REQUIRED WORK
Look below for the line containing "728x573 pixels. At"; from there, print each line exactly up to and including the line containing "Expand the Shoppers category chevron", and stop.

Saved entries:

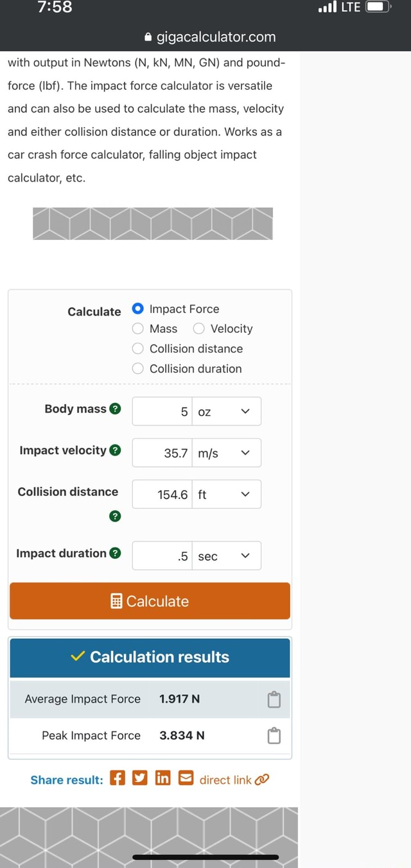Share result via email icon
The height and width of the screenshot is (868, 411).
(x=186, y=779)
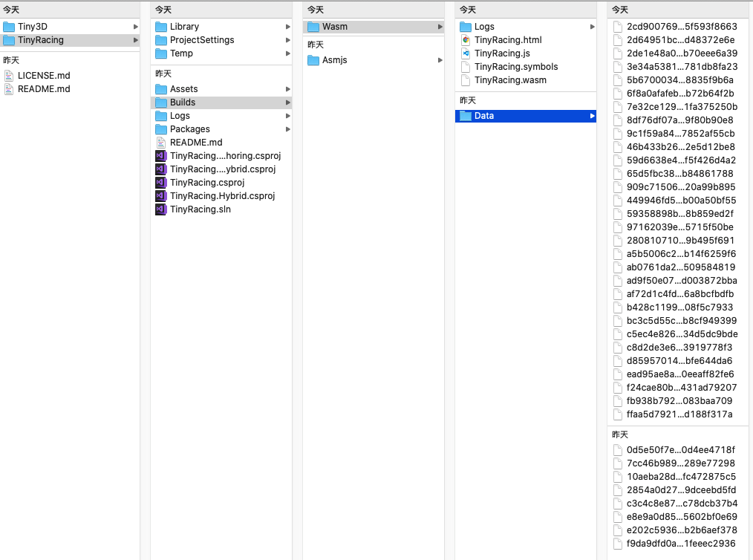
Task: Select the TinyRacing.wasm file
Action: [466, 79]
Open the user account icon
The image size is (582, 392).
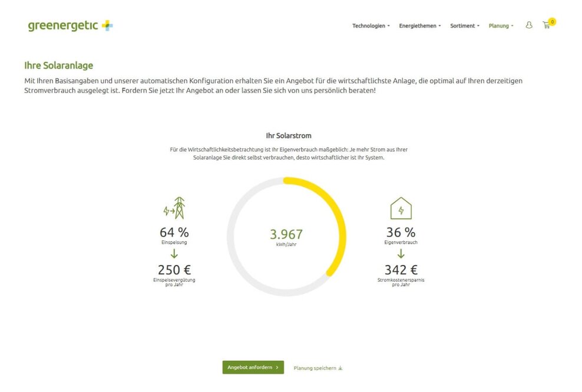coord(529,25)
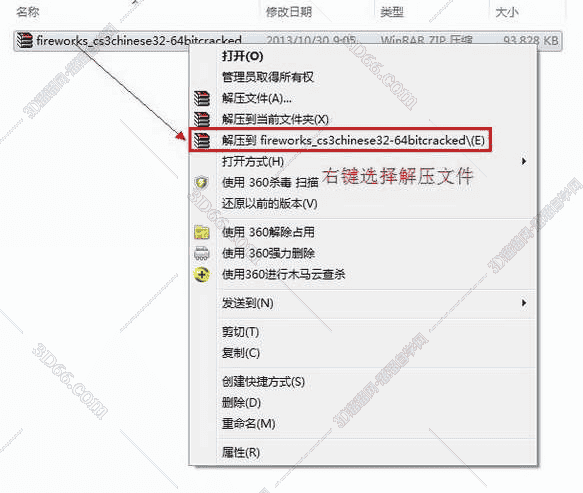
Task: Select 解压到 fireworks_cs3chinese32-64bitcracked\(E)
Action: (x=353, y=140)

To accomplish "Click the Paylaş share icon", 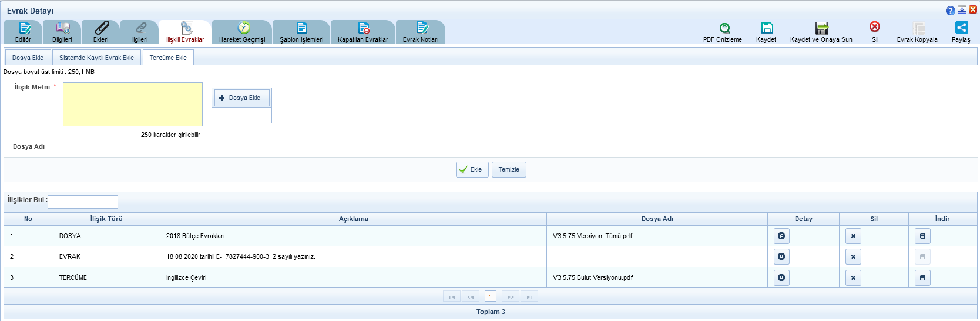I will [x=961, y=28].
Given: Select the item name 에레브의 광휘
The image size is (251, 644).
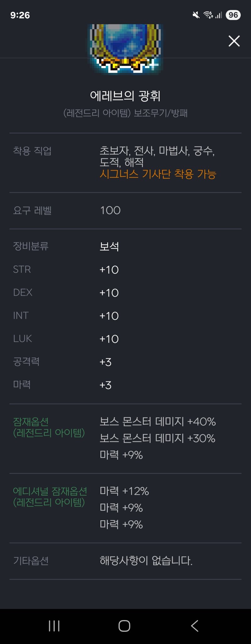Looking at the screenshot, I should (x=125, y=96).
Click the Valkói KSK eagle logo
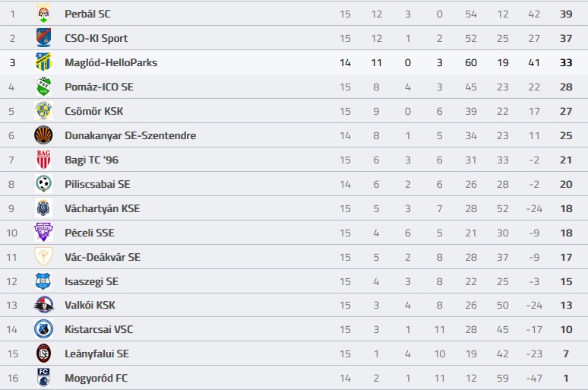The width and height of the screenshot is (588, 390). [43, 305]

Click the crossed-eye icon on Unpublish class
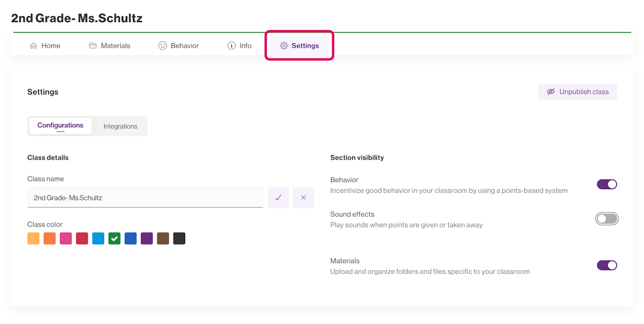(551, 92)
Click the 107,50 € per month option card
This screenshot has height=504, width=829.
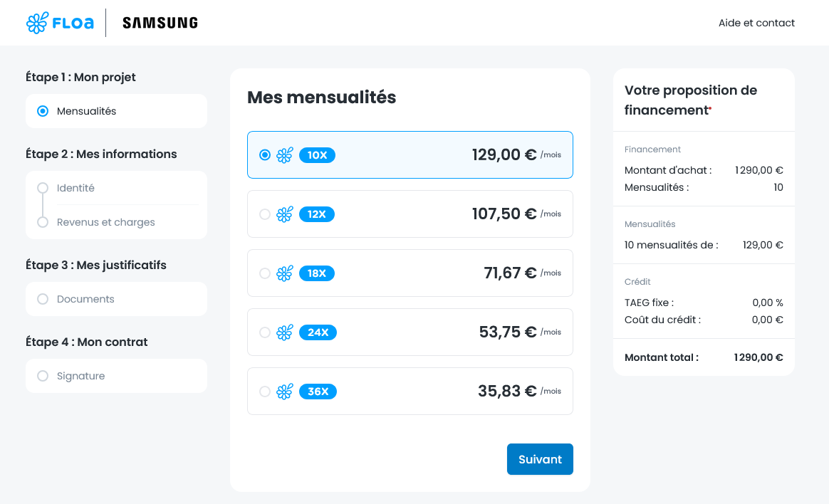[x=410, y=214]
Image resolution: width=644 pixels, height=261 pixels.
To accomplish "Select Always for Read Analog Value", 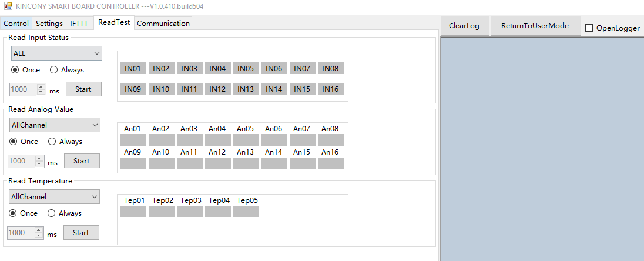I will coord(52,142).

...

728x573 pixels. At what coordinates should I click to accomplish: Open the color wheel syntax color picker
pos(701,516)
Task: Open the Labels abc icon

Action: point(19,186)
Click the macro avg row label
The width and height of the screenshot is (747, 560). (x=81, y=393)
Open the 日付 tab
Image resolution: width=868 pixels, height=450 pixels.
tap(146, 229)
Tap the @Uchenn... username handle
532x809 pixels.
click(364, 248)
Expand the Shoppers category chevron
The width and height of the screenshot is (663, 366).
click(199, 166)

WRITTEN RESPONSE
728x573 pixels. At what coordinates should I click to accomplish: Open the color wheel syntax color picker
pos(701,516)
Task: Open the Labels abc icon

Action: point(19,186)
Click the macro avg row label
The width and height of the screenshot is (747, 560). (x=81, y=393)
Open the 日付 tab
Image resolution: width=868 pixels, height=450 pixels.
tap(146, 229)
Tap the @Uchenn... username handle
532x809 pixels.
click(364, 248)
Expand the Shoppers category chevron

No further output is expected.